Senyuman Joey tersimpul saat jari Nagara perlahan bergerak mengetuk setir mobil sesuai dengan beat lagu. Nagara sangat berbeda malam ini. Seperti bukan Nagara yang sering Joey temui. Sosok lelaki remaja yang sering nongkrong bersama teman-temannya, ada pada diri Nagara sekarang. Bukannya lelaki kaku yang terlalu serius menjalani hidup. Kali ini lelaki itu terlihat sangat santai. Kedua mata itu sontak terpejam saat sang empu menyadari sesuatu. Nagara tiba-tiba menoleh ke arah Joey yang masih terlelap, menurutnya. Entah ada bisikan dari mana, tangannya terangkat dengan sendirinya lalu mengusap puncak kepala Joey. Membelainya perlahan sambil sesekali pandangannya masih fokus pada jalanan. Joey yang masih dalam kondisi sadar itu merasakan detakan jantungnya berpacu sangat cepat. Aliran darahnya berdesir. Andai ia memiliki kemampuan menghentikan waktu, Joey akan menghentikan waktu ini, di malam ini. Karena untuk pertama kalinya, Joey mencintai Nagara yang seperti ini.
Flashback END.
“Saya pikir kamu tidur waktu itu.” Nagara sedikit terkejut saat mengetahui ternyata waktu itu Joey mendengarkannya menyanyi. Ia sedikit malu. Karena bukan hanya satu lagi saja, ada kurang lebih tiga sampai empat lagu yang terputar di malam itu. Dan hampir Nagara nyanyikan semuanya.
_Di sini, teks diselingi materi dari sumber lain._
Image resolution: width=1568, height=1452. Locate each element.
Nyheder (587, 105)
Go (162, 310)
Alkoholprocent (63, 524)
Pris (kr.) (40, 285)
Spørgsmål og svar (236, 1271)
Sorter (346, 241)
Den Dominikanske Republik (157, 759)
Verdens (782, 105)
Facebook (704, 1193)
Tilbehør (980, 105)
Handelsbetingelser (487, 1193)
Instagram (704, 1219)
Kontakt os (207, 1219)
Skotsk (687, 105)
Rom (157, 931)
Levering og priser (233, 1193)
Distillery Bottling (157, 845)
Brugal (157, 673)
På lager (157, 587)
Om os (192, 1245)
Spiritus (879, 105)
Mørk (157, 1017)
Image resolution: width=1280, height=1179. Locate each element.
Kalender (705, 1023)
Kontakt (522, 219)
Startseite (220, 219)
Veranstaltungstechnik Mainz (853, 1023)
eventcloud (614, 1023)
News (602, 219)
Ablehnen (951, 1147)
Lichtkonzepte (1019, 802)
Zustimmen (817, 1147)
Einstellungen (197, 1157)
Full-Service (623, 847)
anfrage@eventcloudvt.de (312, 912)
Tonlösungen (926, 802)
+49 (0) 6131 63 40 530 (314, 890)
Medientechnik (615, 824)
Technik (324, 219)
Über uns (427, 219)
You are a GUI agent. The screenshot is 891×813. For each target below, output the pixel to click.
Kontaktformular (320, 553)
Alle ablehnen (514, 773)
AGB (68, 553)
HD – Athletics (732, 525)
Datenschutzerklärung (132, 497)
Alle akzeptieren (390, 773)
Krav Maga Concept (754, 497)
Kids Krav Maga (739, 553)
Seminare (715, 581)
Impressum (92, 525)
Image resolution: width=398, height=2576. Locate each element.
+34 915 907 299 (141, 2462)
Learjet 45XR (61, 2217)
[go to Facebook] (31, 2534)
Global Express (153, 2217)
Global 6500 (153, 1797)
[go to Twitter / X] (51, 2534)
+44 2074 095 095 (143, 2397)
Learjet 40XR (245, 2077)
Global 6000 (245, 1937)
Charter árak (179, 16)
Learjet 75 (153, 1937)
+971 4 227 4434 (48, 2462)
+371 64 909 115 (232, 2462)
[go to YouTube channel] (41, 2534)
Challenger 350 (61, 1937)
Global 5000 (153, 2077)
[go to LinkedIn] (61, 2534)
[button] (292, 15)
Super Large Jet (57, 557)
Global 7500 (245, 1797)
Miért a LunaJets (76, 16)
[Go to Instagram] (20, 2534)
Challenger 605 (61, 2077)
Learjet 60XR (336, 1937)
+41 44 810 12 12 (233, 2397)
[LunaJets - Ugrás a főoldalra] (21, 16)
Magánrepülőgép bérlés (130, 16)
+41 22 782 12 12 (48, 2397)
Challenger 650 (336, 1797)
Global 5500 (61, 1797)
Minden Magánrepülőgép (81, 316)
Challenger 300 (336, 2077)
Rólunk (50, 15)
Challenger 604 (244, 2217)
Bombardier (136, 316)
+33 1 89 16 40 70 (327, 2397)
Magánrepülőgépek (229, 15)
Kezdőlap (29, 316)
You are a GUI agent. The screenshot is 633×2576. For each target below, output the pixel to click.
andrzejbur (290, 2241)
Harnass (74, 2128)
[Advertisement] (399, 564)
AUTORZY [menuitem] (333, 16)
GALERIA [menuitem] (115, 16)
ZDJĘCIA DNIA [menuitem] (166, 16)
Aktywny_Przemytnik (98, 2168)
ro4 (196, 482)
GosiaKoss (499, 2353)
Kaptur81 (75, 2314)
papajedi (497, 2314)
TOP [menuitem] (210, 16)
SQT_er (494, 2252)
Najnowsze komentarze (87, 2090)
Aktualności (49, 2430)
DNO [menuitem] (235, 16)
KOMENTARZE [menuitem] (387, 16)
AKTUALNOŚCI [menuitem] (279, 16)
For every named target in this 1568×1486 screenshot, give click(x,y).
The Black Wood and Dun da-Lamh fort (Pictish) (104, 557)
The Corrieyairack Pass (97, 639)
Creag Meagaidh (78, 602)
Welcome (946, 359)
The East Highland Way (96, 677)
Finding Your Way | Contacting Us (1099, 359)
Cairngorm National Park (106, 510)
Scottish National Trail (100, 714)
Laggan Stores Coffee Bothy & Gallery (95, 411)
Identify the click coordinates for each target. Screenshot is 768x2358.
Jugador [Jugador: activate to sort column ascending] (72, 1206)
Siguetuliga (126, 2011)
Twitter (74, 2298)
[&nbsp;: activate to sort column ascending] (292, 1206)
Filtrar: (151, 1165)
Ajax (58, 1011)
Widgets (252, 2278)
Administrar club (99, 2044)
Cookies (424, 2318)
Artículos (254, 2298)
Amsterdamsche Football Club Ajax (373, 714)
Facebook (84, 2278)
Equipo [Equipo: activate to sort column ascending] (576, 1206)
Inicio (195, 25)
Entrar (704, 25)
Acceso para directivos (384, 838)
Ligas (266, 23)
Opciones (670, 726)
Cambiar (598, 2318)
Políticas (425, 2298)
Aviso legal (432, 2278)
“Gimana bisa tidur kalo kamu nya berisik.” Ekspresi Joey terlihat kesal. Akan tetapi mampu membuat Nagara tertawa gemas. Otot-otot wajahnya tidak tegang seperti sedia kala. Memang seharusnya mereke sering mengadakan sesi deep talk dan quality time berdua seperti ini. Sungguh ampun melepas penat dan masalah yang ada di dada.
“Mas. Habis ini kita mulai kehidupan baru ya. Nggak ada lagi kata gengsi, nggak ada lagi rahasia-rahasiaan, dan nggak ada lagi kesalahpahaman. Itu yang bikin kita sering berantem mas kalo kamu sadar. Jadi sebisa mungkin kita mulai terbuka satu sama lain ya. Apapun itu. Sekecil masalah, harus kita selesaikan pake kepala dingin, okay. Disini bukan kamu aja kok yang berjuang, tapi aku juga. Kita berjuang bareng-bareng. Janji?” Joey mengarahkan jari kelingkingnya di depan sang suami.
Tidak perlu menunggu lama, Nagara langsung membalas kelingking Joey. “Janji. Saya juga janji akan berusaha bahagiain kamu. Itu tujuan utama saya.”
Joey tersipu malu. Kepalanya menunduk sambil tersenyum sangat manis. Ia marasa, kalau mereka seperti ini layaknya ABG yang lagi menikmati masa cinta monyet mereka. Dunia terasa milik berdua yang tidak bisa diganggu oleh siapapun. Bahkan cicak yang menempel di dinding sekalipun.
“Saya boleh cium kamu?” tanya Nagara kemudian. Meminta izin pada istrinya untuk menjamahi bibir ranum yang Nagara sudah idamkan sejak tadi.
Tanpa menjawab, Joey segera memejamkan kedua matanya. Memberi izin pada suaminya untuk menjamahi bibirnya malam ini. Karena sudah diberi lampu hijau, Nagara kemudian menangkup rahang Joey dan mengecup bibir rasa cherry itu. Mengecupnya, menikmatinya dengan lumatan-lumatan yang diciptakan oleh lelaki yang rambutnya sudah mulai memanjang itu. Meskipun Nagara adalah lelaki yang hampir tidak pernah berciuman, namun ia ternyata lihai dalam urusan seperti ini.